Instruction.
Rewrite the listing below, replacing every "How do I perform:" with "How can I do this:" and leaving everything else unchanged.

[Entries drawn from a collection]
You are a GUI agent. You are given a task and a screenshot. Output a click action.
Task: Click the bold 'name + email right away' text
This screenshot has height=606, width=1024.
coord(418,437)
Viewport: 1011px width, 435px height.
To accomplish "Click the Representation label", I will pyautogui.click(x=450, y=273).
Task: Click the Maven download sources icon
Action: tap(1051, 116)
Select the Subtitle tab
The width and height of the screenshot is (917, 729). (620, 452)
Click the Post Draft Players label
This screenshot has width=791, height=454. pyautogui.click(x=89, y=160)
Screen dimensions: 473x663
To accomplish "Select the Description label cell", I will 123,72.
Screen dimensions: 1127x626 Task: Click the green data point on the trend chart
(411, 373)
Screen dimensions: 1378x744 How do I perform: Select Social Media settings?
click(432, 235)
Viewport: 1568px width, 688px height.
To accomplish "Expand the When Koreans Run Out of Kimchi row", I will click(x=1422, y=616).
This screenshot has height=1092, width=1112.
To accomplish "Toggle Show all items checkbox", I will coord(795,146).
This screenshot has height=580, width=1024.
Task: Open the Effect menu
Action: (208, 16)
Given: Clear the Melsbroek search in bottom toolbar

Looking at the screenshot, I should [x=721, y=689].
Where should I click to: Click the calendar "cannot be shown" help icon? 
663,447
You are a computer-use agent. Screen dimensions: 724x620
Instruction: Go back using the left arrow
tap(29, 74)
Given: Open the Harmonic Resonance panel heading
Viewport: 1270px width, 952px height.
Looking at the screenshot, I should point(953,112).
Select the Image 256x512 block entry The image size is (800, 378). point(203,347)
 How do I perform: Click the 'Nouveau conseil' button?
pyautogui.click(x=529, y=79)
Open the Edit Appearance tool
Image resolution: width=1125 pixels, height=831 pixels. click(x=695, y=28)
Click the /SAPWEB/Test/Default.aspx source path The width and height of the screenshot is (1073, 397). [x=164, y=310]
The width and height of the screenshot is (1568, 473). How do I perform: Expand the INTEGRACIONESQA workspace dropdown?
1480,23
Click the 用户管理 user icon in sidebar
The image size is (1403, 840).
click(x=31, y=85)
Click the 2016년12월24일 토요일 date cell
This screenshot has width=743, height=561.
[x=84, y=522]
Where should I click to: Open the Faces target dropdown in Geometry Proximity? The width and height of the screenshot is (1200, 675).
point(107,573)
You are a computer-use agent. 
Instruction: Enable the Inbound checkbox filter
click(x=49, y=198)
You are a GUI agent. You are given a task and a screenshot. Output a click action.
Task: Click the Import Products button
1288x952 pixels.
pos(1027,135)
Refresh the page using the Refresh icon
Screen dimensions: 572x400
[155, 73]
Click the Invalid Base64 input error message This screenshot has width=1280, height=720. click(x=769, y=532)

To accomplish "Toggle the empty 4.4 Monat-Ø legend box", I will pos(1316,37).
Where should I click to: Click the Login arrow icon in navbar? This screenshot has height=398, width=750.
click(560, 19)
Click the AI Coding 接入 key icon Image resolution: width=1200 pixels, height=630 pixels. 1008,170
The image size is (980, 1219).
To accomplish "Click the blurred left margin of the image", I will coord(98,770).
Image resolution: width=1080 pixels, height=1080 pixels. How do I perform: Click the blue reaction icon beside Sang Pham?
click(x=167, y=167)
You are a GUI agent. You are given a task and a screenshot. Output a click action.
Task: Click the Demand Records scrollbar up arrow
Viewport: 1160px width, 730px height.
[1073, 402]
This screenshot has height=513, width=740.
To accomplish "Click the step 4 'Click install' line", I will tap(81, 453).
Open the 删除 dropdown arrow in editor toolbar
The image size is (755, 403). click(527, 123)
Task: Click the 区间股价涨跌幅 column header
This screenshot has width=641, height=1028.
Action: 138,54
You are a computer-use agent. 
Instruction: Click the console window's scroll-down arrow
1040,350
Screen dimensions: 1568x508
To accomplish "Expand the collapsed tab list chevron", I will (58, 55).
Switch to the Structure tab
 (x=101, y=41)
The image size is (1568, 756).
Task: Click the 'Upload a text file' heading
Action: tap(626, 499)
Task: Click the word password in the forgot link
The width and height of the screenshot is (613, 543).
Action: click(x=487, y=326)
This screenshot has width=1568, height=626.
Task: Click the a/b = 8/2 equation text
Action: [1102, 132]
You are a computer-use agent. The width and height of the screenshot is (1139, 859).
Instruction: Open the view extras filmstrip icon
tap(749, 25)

Reply to the exercise.
You are a GUI agent. You are given a task and a screenshot. Output a click action.
Task: Click the bold 'name + email right away' text
This screenshot has height=606, width=1024.
coord(418,437)
Viewport: 1011px width, 435px height.
To accomplish "Click the Representation label", I will pyautogui.click(x=450, y=273).
Task: Click the Maven download sources icon
Action: tap(1051, 116)
Select the Subtitle tab
The width and height of the screenshot is (917, 729). (620, 452)
Click the Post Draft Players label
This screenshot has width=791, height=454. pyautogui.click(x=89, y=160)
Screen dimensions: 473x663
To accomplish "Select the Description label cell", I will 123,72.
Screen dimensions: 1127x626 Task: Click the green data point on the trend chart
(411, 373)
Screen dimensions: 1378x744 How can I do this: Select Social Media settings?
click(432, 235)
Viewport: 1568px width, 688px height.
To accomplish "Expand the When Koreans Run Out of Kimchi row", I will click(x=1422, y=616).
This screenshot has height=1092, width=1112.
To accomplish "Toggle Show all items checkbox", I will coord(795,146).
This screenshot has height=580, width=1024.
Task: Open the Effect menu
Action: (208, 16)
Given: Clear the Melsbroek search in bottom toolbar

Looking at the screenshot, I should [x=721, y=689].
Where should I click to: Click the calendar "cannot be shown" help icon? 
663,447
You are a computer-use agent. Screen dimensions: 724x620
Instruction: Go back using the left arrow
tap(29, 74)
Given: Open the Harmonic Resonance panel heading
Viewport: 1270px width, 952px height.
Looking at the screenshot, I should point(953,112).
Select the Image 256x512 block entry The image size is (800, 378). point(203,347)
 How can I do this: Click the 'Nouveau conseil' button?
pyautogui.click(x=529, y=79)
Open the Edit Appearance tool
Image resolution: width=1125 pixels, height=831 pixels. click(x=695, y=28)
Click the /SAPWEB/Test/Default.aspx source path The width and height of the screenshot is (1073, 397). [x=164, y=310]
The width and height of the screenshot is (1568, 473). How can I do this: Expand the INTEGRACIONESQA workspace dropdown?
1480,23
Click the 用户管理 user icon in sidebar
The image size is (1403, 840).
click(x=31, y=85)
Click the 2016년12월24일 토요일 date cell
This screenshot has width=743, height=561.
[x=84, y=522]
Where should I click to: Open the Faces target dropdown in Geometry Proximity? The width and height of the screenshot is (1200, 675).
point(107,573)
You are a computer-use agent. 
Instruction: Enable the Inbound checkbox filter
click(x=49, y=198)
You are a GUI agent. You are given a task and a screenshot. Output a click action.
Task: Click the Import Products button
1288x952 pixels.
pos(1027,135)
Refresh the page using the Refresh icon
Screen dimensions: 572x400
[155, 73]
Click the Invalid Base64 input error message This screenshot has width=1280, height=720. click(x=769, y=532)

To accomplish "Toggle the empty 4.4 Monat-Ø legend box", I will pos(1316,37).
Where should I click to: Click the Login arrow icon in navbar? This screenshot has height=398, width=750.
click(560, 19)
Click the AI Coding 接入 key icon Image resolution: width=1200 pixels, height=630 pixels. 1008,170
The image size is (980, 1219).
To accomplish "Click the blurred left margin of the image", I will coord(98,770).
Image resolution: width=1080 pixels, height=1080 pixels. How can I do this: Click the blue reaction icon beside Sang Pham?
click(x=167, y=167)
You are a GUI agent. You are given a task and a screenshot. Output a click action.
Task: Click the Demand Records scrollbar up arrow
Viewport: 1160px width, 730px height.
[1073, 402]
This screenshot has height=513, width=740.
To accomplish "Click the step 4 'Click install' line", I will tap(81, 453).
Open the 删除 dropdown arrow in editor toolbar
The image size is (755, 403). click(527, 123)
Task: Click the 区间股价涨跌幅 column header
This screenshot has width=641, height=1028.
Action: 138,54
You are a computer-use agent. 
Instruction: Click the console window's scroll-down arrow
1040,350
Screen dimensions: 1568x508
To accomplish "Expand the collapsed tab list chevron", I will (58, 55).
Switch to the Structure tab
 (x=101, y=41)
The image size is (1568, 756).
Task: Click the 'Upload a text file' heading
Action: tap(626, 499)
Task: Click the word password in the forgot link
The width and height of the screenshot is (613, 543).
Action: click(x=487, y=326)
This screenshot has width=1568, height=626.
Task: Click the a/b = 8/2 equation text
Action: [1102, 132]
You are a computer-use agent. The width and height of the screenshot is (1139, 859).
Instruction: Open the view extras filmstrip icon
tap(749, 25)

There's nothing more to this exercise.